What you’ll find is a group of 12 display panels created in the mid-1920s for the L. Miller and Son lumber and hardware store of 1815 W. Division Street, Chicago, Illinois.  The installation consists of six panels of hand tools and six of hardware, all logically, carefully, and gracefully arrayed on green felt backing, mounted in glass-fronted doors.  Now they are arranged gallery-like on the wall, but originally they hinged out of a floor-to-ceiling cabinet system of shelves, bins, and drawers custom-fitted into the store’s long narrow retail space.  

The original business was founded by Louis Miller, a Russian immigrant who had arrived in the United States in 1894.  Miller and his family served a neighborhood made up of immigrants from Poland, Germany, Russia, and Ukraine (the second and third floors of part of the store property housed Russian and Polish social clubs).   The clear visibility of the store’s stock of tools and hardware made it easier for customers with a language barrier to find what they needed.  The display’s elegant arrangement was great salesmanship but could also serve a problem solving function: viewing tools and components is rather like scanning a menu of possible solutions.

SET TASK
Pick up the passage about the L. Miller and Son tool and hardware displays after its last sentence and keep writing. The listing that follows has nothing to do with the passage on the hardware store displays.

SOURCE EXCERPT
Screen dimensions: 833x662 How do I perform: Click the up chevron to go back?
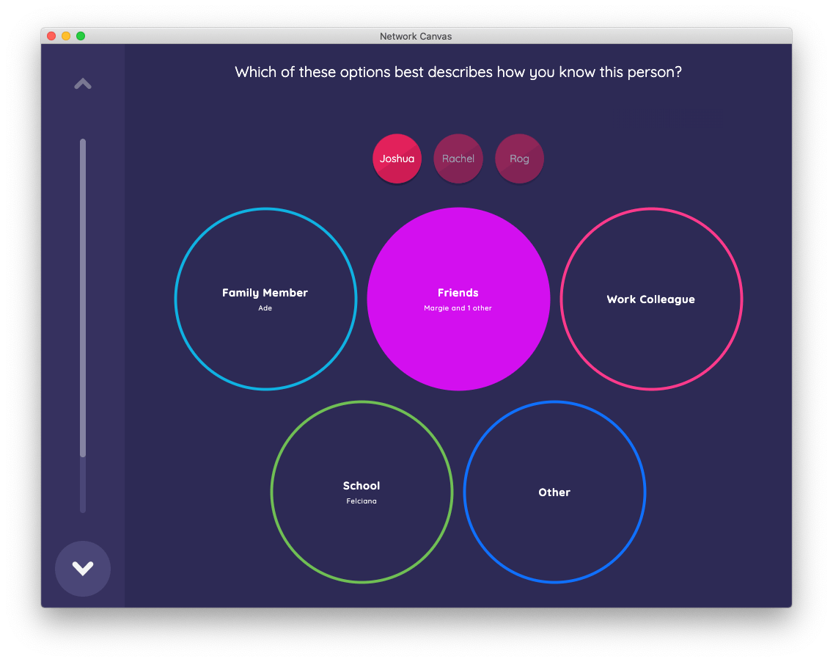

SOLVED PROBLEM
The neighborhood underwent several transformations over the years.  The final wave of European immigrants, primarily from Poland, arrived in the 1940s and 50s as refugees; Kennedy Expressway construction cut a wide swath through the area, and once completed in 1960 served to cut it off from neighborhoods to the east; by the 1970s many residents were fleeing to the suburbs and the area was becoming rife with gang activity.  The store, in its original location on Division (the “Polish Broadway” that served as the dividing line between the Wicker Park and East Village neighborhoods), endured through all these changes except for the most recent: gentrification.  The subsequent rise in property taxes finally prompted the need for the company to move to a new location. 

How Did the Exhibit Make Its Way to The Henry Ford?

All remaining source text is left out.